Role
Dr Rolands Kromanis joined NTU, Civil Engineering Section in September, 2015. He is the module leader of Year 1, BSc Civil Engineering, Mathematics module (DESN10045) and MSc Structural Engineering with Materials, Condition Assessment and Health Monitoring of Civil Infrastructure module (DESN40149). Roland delivers (i) lectures to Year 1 BEng and BSc students in Civil Engineering Design Project module (DESN10037) and AutoCAD and Excel seminar sessions for Year 1 and 2 students.
Roland also supervises final year and MSc projects, is a director of studies for PhD students and is a research active lecturer.
Career overview
Roland has received BEng (hons) in Civil and Structural Engineering (University of Bradford), MSc in Structural Engineering (University of Dundee) and PhD in Civil Engineering with Computer Sciences (University of Exeter). His research focuses on the structural performance evaluation of bridges using measurements from continuous monitoring. He was also a practising structural engineer involved in engineering consultancy, signal processing and energy-efficient housing projects in Europe.
Research areas
Roland is interested in applications of technologies to understand behaviour of structures.
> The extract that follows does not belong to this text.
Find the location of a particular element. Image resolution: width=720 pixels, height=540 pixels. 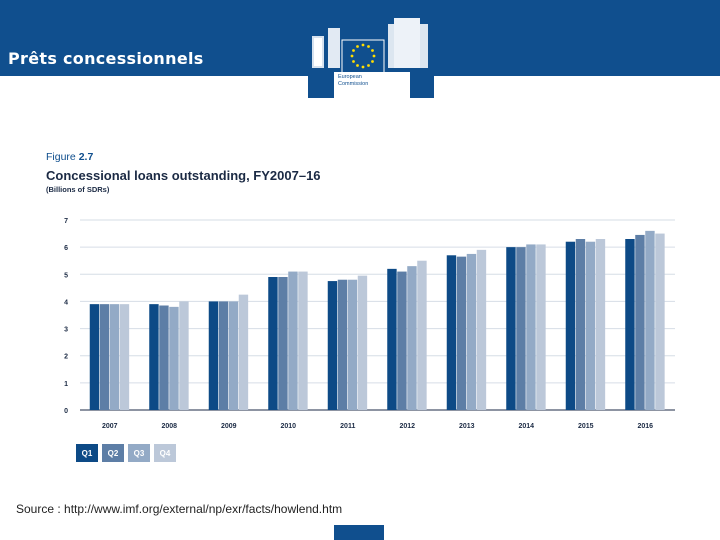

y-tick-label: 6 is located at coordinates (66, 248).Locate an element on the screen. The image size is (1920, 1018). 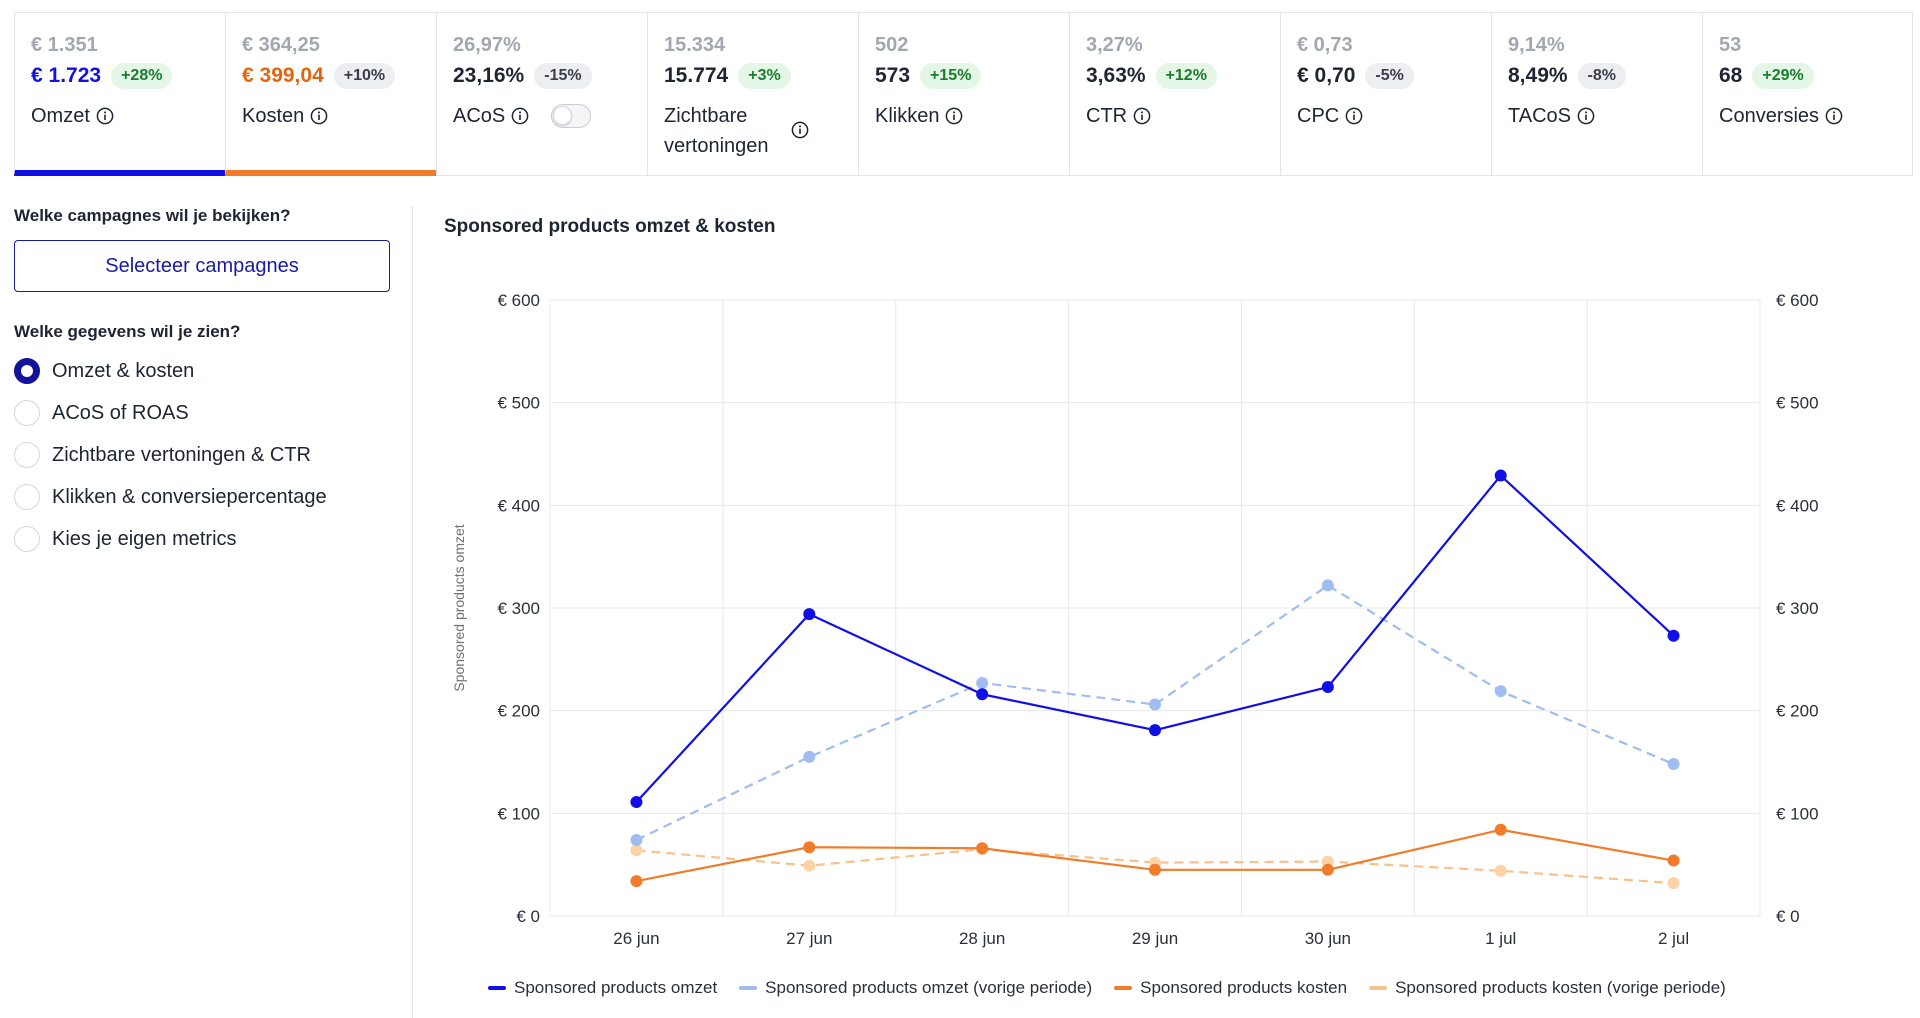
acos-roas-toggle is located at coordinates (572, 116).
For example, complimenting a structure with a sensory network, which mimics a ‘nervous system’ in human bodies, enables collections of information related to inputs to and outputs from the system. Then the understanding of interactions between physical and digital worlds using appropriate interpretation tools can be made possible, hence broadening our knowledge of ways things and we work. The main challenge in all this is to make sense of collected measurements.
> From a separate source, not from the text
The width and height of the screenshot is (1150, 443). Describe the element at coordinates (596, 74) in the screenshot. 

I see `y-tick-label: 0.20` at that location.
Roland's current research focuses on:
- development of "DeforMonit" - a low cost vision-based deformation monitoring system using phone cameras (see more on YouTube, Research Gate).
- analysis of pedestrian (crowed) induced excitations on footbridges - capture human induced forces and motion.
- introduction of vision-based approaches for deformation monitoring of steel structures.
- introduction of an image processing methodology, which will be used to detect specific features in an image, derive correlations between features, recognize these features in other images and analysis derived correlations for changes/anomalies.
- condition assessment of heritage structures using low-cost vision-based systems
Research fundings
- Stevens P (PI), Forsythe S, Liang H, Sale C, Breedon Ph, Kromanis R (2017) 3D Printed Antimicrobial Silicone Composites for Medical Devices, NTU Health and Wellbeing Proof of Concept Fund, £19,975
- Kromanis R (PI). (2016) Structural health monitoring of wind turbines: Characterizing response using a regression-based approach, British Council and Newton Fund to attend a workshop, £1,100,-
- Liang H (PI), Kromanis R (Co-I) and Sargent Ph. (Co-I) (2016) Detection and Classification of Corrosion on Steel Structures Using Scanning Technologies, Innovate UK (KTP project), £414,163,-
- Kromanis R (PI). (2013) Evaluation of Quasi-static Thermal Response on Bridges, Pengnian Scholarship, £1,000
External activity
Roland is a:
- member of the Sensing and Computing for Intelligent Infrastructure research group, University of Exeter,
- review editor for frontiers in Built Environment, Structural Sensing Section,
- reviewer for Elsevier and ASCE journals.
Roland also:
- works on collaborative projects with University of Nottingham, Nottingham Geospatial Institute,
- delivers short courses in AutoCAD, Revit and MatLAB.
Publications
- Kromanis R, Kripakaran P and B Harvey. (2015) Long-term SHM of the Cleddau Bridge: Evaluation of quasi-static temperature effects on bearing movements. Structure and Infrastructure Engineering: Maintenance, Management, Life-Cycle Design and Performance, Accepted.
- Kromanis R and Kripakaran P. (2015) SHM of Bridges: Characterising Thermal Response and Detecting Anomaly Events Using a Temperature-Based Measurement Interpretation Approach. Journal of Civil Structural Health Monitoring, Submitted
- Kromanis R and Kripakaran P. (2014) Predicting thermal response of bridges using regression models derived from measurement histories. Computers & Structures, 136, 64-77.
- Kromanis R and Kripakaran P. (2013) Support vector regression for anomaly detection from measurement histories. Advanced Engineering Informatics, 27(4), 486–495.